Abstract In long horizontal wells, oil production rate is typically affected by the reservoir heterogeneities, heel-to-toe effect and mobility ratio. The resulting imbalanced production profile may cause early water or gas breakthrough into the wellbore. Once coning occurs, well fluid production may be severely decreased due to limited flow contribution from the toe or from reservoir areas with high flow resistance in the porous media. To eliminate this imbalance, passive inflow control devices (PICDs) are placed in each screen joint or inflow point to balance the production influx profile across the entire lateral length and compensate for permeability variation. PICD performance in producer (oil, gas, and high gas/oil ratio environments) wells under different operational conditions will be presented to show the technical benefits of this technique as well as their improved recovery efficiencies when compared to non-PICD completions.

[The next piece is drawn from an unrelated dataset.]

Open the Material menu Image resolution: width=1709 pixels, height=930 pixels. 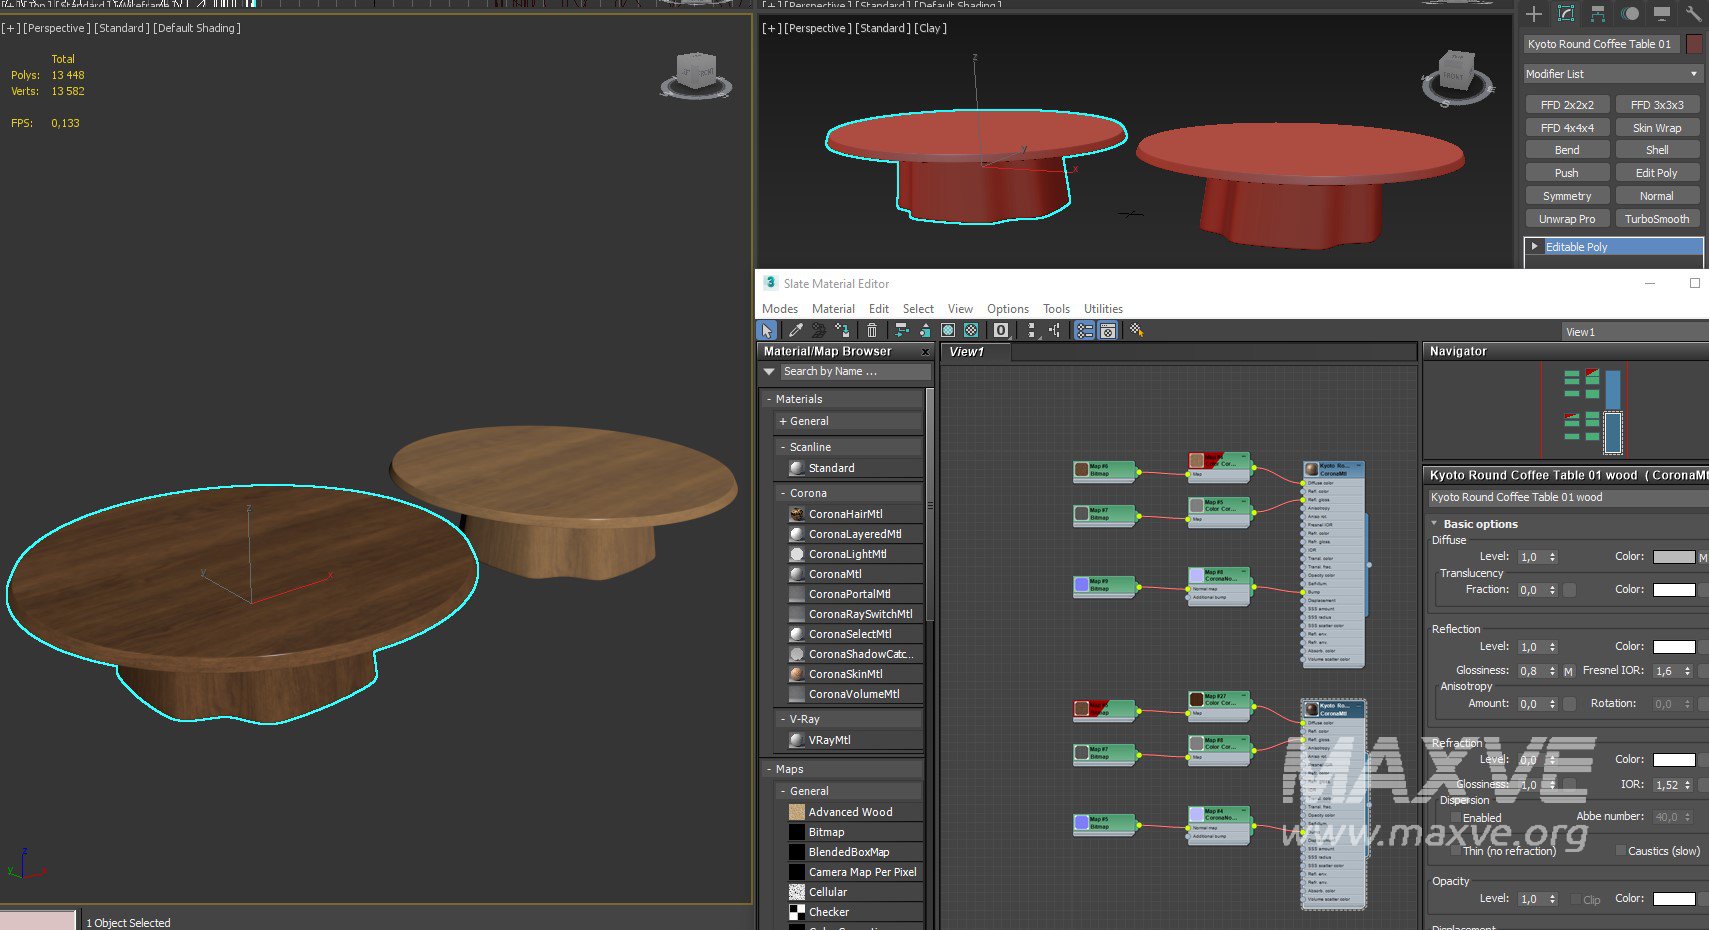tap(833, 309)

The quantification of the benefits of this completion technique was performed using a fully integrated reservoir simulator where the PICD flow performance characteristic (as a function of fluid properties and geometry), well completion description (packers, blank pipe, gravel pack, annulus flow, etc.) and reservoir simulation are considered. The latest-generation PICD design incorporates an integral sliding sleeve which allows selective isolation of portions of the wellbore during the course of a well's life. Shutting off whole sections that have unacceptably high water and/or gas production using the latest PICD feature is also modeled to show improved recovery performance. This paper details the development of the latest-generation PICD design concept which provides the ability to isolate zones selectively as sections of the completion become uneconomical. Experience from the initial field installations of this new technology will also be discussed.